Twelve days before Christmas, 7-year-old Jakelin Amei Rosmery Caal Maquin died from dehydration eight hours after she was apprehended by border patrol. While this is a horrible tragedy, the harrowing truth is that that her death (and the deaths of many other migrants) is the logical outcome of our nation’s immigration policy decisions. According to an unclassified government report obtained by ABC News, Maquin’s death appears to have been one of four people who died crossing the border this month, and one of more than 260 this year.
Together with lawyers from Al Otro Lado, a legal non-profit that helps asylum seekers understand U.S. immigration laws, a Union Theological Seminary student and I recently visited Barretal — now the largest migrant shelter in Tijuana, Mexico, where thousands wait until U.S. Customs and Border Patrol (CBP) officials allow them to seek asylum. Once an old, abandoned nightclub, Barretal has now become a ramshackle tent city — one that will likely be many people’s home for months to come.
For their safety, families are housed in a separate structure, removed from the main courtyard’s commotion. Any benefits of privacy, however, are almost assuredly offset by the fetid conditions. The air inside feels thick, each breath laborious, with the musty smell of washed clothes moldering in darkness mixed with every other aroma from multitudes living on top of each other without adequate plumbing. These squalid conditions are now “home” to hundreds, including dozens of children with hacking coughs.

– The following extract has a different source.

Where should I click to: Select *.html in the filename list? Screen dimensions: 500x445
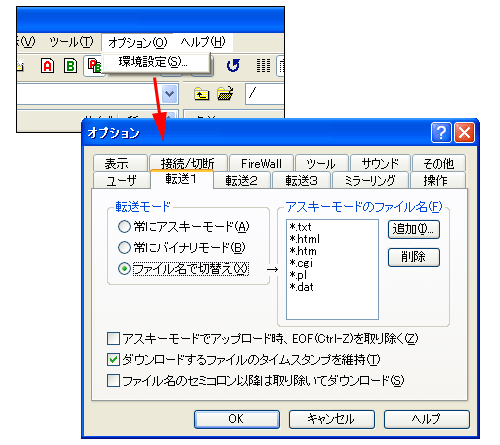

Access to food and water are serious concerns. The day we arrived, the United Nations High Commissioner for Refugees (UNHCR) had set up a tent to offer meals. I spoke to a 6-year-old boy who told me that UNHCR’s meal of rice and beans was the first he had eaten in two days. I watched as he shared the contents of his bowl with his 2-year-old brother who hadn’t been able to wait in line.
I watched a 7-year-old girl from Guatemala — just like Maquin — make a Play-Doh heart for the immigration lawyer assisting her mother. When I asked her how she got to Tijuana, she said that she had walked the 2,000+ miles from Guatemala.

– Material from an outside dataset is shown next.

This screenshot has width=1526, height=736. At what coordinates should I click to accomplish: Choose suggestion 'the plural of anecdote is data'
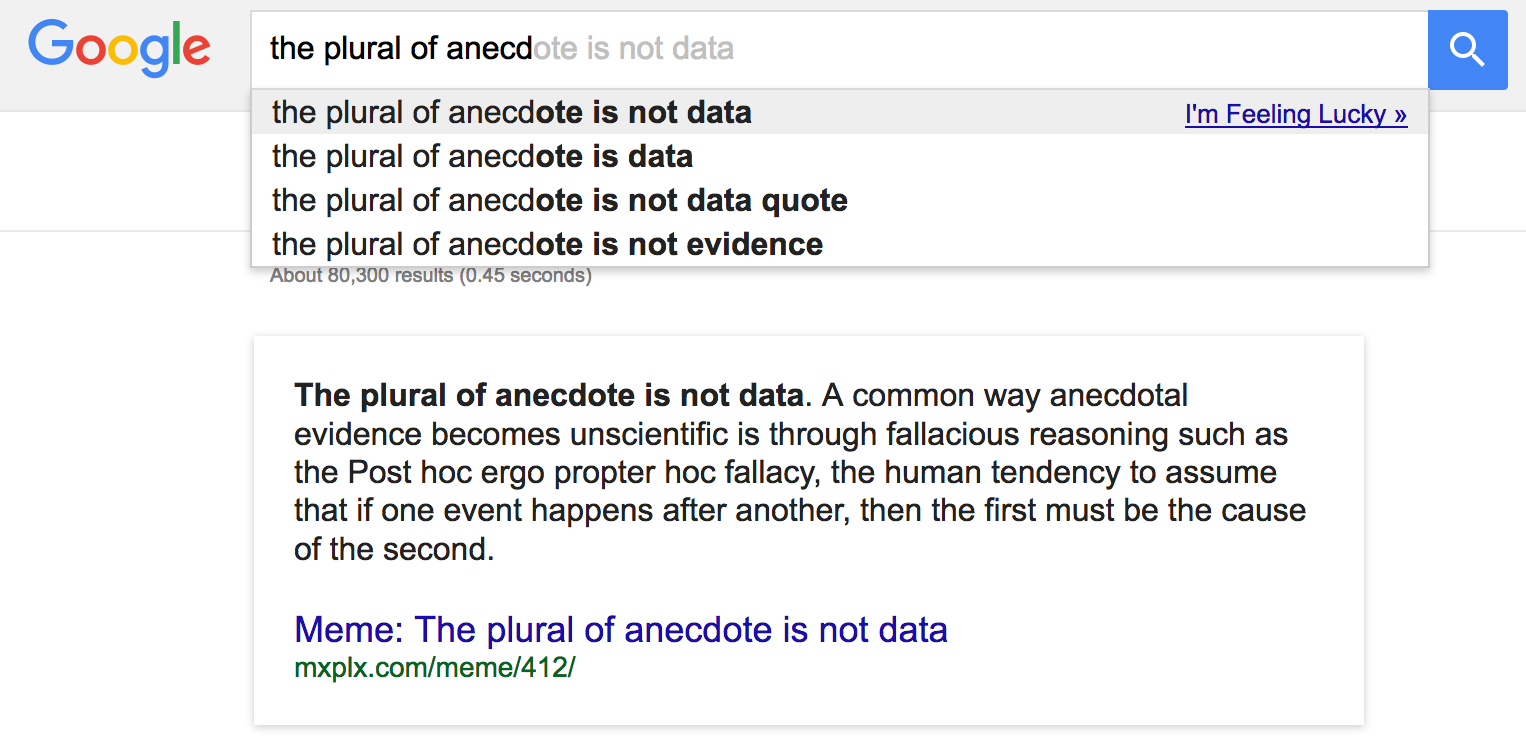(x=482, y=156)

“It was fun at first,” she said, “but then it wasn’t fun anymore.” Now, she told me, she just wants a new home but she’s worried they won’t find one.
This humanitarian crisis is not some inexorable product of human migration, as our government would have us believe, but the intended outcome of policies designed to keep asylum seekers from entering the U.S. Currently, there are between 5,000 and 6,000 people on the waitlist to apply for asylum, with more people arriving each day. Despite this overwhelming need, and the inhumane conditions travelers must endure, CBP only interviewed 30 asylum seekers the first day we were there. They interviewed 40 the second day. At this rate, people will be forced to live in squalid camps like Barretal for hundreds of days.
Our government is able to rapidly process more asylum claims but has simply chosen not to. Make no mistake, the disdain with which our government is treating asylum seekers is a deliberate choice to inflict suffering. With each passing day people are forced to wait, it increases the likelihood that more people, like Maquin, will die from thirst and hunger, or succumb to diseases that flourish in such cramped and unhygienic confines. It also increases the likelihood that people, facing interminable waits at the port of entry, will make more dangerous treks.
From shooting people such as 19-year-old accounting student Claudia Patricia Gómez González, to destroying water left for people in the desert, the cruelty of CBP goes well beyond any desire to “keep our country safe.”
In response to Maquin’s death, Department of Homeland Security Secretary Kirstjen Nielsen said, “You know, this is just a very sad example of the dangers of this journey.”
Is she pretending that her organization plays no role in making the journey more dangerous? We need a spiritual revolution to eradicate belief that refugees are enemies. It seems difficult to envision how this will come to pass without eliminating or severely restructuring the agencies that have been so inextricably corrupted.
The words of Leviticus clang, deafeningly, “Do not stand idly by as your neighbor’s blood is shed.”
She came as a stranger, but we did not welcome her; she was hungry but we did not feed her, thirsty but we gave her no drink. We imprisoned her, and left her to die.
— Serene Jones (@SereneJones) December 14, 2018
This death is on our hands—her blood cries out from the ground. Those responsible must be held accountable. https://t.co/LDDoAnyOae
It's time for people of faith and conscience to embody God’s love, to lay it at the feet of those who legislate death. Drive yourself between the spokes of that unjust wheel, that our border may be rewritten as "welcome" to thousands who desperately need it.